Shaun O’Hara Appreciates His Journey From Rutgers’ Walk-On to NFL’s Giants to Hall of Fame
17 Nov 2014
PISCATAWAY — A non-scholarship player when he arrived to Rutgers out of Hillsborough High School in the mid-1990s and an undrafted player when he made it to the NFL, Shaun O'Hara realizes the improbability of his football career.

It's why O'Hara, who has made a good living as an NFL Network studio analyst since retiring from the Giants following a 151-game career, is humbled by what he considers a career-achievement award.

"I walked on at Rutgers. You know, coaches are human, too,'' O'Hara quipped Friday night, after getting inducted into the Rutgers Athletics Hall of Fame. "I wasn't supposed to be at Rutgers, I wasn't supposed to play at Rutgers, I wasn't supposed to be in the NFL, I certainly wasn't supposed to be in the Hall of Fame. So I'm kind of the 1-in-a-million kid.''

O'Hara arrived at Rutgers in 1995 as a walk-on defensive end, working with the scout team, he says, whenever the coaching staff wanted the running backs "to get work on their cut blocks.'' By the time he graduated in 1999, O'Hara was a three-year letterwinner and a two-time recipient of the David Bender Trophy, which recognizes Rutgers' top lineman annually.

A training-camp invitee, O'Hara went on to enjoy an 11-year NFL career, playing his first four seasons with the Cleveland Browns before serving as a mainstay on the Giants' offensive line from 2004-10. Not surprisingly, he considers the Giatns' 2008 Super Bowl XLII triumph the crowning achievement of his decorated career.

But Friday night, as he joined the Rutgers' undefeated 1961 team, gymnast Courtney Turner (1999-2002) and baseball pitcher Charles Bert Garrett Sr. (1928-30) as Scarlet Knights hall of famers, O'Hara took a moment to soak it all in.

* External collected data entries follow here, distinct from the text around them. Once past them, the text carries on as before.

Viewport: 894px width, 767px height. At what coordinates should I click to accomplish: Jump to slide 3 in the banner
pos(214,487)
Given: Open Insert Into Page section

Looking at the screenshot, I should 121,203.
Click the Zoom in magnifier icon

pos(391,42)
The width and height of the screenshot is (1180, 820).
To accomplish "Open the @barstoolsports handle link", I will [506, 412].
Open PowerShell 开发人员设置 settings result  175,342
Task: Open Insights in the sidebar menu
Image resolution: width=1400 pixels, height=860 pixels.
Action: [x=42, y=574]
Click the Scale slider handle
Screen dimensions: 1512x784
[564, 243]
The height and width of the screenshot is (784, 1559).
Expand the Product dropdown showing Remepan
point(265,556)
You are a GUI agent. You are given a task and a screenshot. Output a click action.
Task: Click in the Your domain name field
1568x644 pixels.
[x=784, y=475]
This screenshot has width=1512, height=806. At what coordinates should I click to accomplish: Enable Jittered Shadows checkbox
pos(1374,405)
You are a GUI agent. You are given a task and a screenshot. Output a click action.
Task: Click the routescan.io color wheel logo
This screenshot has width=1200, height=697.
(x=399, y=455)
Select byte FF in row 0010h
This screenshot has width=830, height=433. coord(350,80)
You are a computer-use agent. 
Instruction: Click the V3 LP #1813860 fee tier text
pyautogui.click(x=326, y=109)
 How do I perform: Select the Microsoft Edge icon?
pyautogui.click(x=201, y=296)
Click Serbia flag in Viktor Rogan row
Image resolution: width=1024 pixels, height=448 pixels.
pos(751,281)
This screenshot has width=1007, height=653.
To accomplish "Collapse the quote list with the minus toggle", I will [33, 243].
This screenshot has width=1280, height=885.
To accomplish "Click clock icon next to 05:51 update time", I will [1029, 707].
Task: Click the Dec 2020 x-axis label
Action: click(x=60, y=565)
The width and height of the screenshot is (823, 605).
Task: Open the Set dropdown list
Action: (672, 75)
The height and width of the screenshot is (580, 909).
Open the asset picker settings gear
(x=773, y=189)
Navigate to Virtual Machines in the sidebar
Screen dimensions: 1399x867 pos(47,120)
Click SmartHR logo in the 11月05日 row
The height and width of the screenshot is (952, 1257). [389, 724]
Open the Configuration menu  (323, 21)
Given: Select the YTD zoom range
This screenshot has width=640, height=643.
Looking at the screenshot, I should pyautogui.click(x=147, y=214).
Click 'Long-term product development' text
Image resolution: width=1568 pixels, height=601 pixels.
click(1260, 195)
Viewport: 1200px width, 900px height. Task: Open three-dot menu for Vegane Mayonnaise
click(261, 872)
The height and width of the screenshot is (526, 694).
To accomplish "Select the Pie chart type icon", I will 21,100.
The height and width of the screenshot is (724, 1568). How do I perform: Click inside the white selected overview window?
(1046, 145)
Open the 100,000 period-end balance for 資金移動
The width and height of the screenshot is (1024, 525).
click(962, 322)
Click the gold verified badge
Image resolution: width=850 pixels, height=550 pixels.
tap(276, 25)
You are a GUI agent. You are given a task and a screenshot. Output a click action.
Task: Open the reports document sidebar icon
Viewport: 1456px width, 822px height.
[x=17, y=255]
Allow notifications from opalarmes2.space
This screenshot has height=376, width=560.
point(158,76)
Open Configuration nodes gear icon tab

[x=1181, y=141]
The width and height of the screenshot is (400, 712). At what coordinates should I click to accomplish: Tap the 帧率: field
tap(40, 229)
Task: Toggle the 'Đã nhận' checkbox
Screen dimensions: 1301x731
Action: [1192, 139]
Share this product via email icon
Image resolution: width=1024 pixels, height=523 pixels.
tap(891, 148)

"You certainly feel honored,'' O'Hara told NJ Advance Media in a quiet moment before his induction speech. "As the weekend approaches, it's still kind of surreal. I'm still trying to wrap my head around it because the Hall of Fame, just saying those three words, it's an elite company. It's pretty special. I think it's been extra hard to wrap my head around it just because the position I played, it was more about our group, it was more about our o-line. And it was about the team. So it was a little bit different for me to get some recognition on a personal level.''

O'Hara, who will be honored on the field at halftime Saturday when Rutgers plays host to Indiana for a 3:30 p.m. kickoff at High Point Solutions Stadium, said he looks at his induction as "a great opportunity to come back on campus, to celebrate not just me but all the other inductees and really just a great opportunity to gather around family and friends who have meant so much to me throughout my career.''

Joined by his parents, his wife and several friends and family members at the ceremony inside the Rutgers College Avenue Gym, O'Hara said he hopes his story can serve as a "motivating factor'' for future Scarlet Knight walk-ons with aspirations of making the roster ... of earning playing time ... of becoming a starter ... and of playing professionally.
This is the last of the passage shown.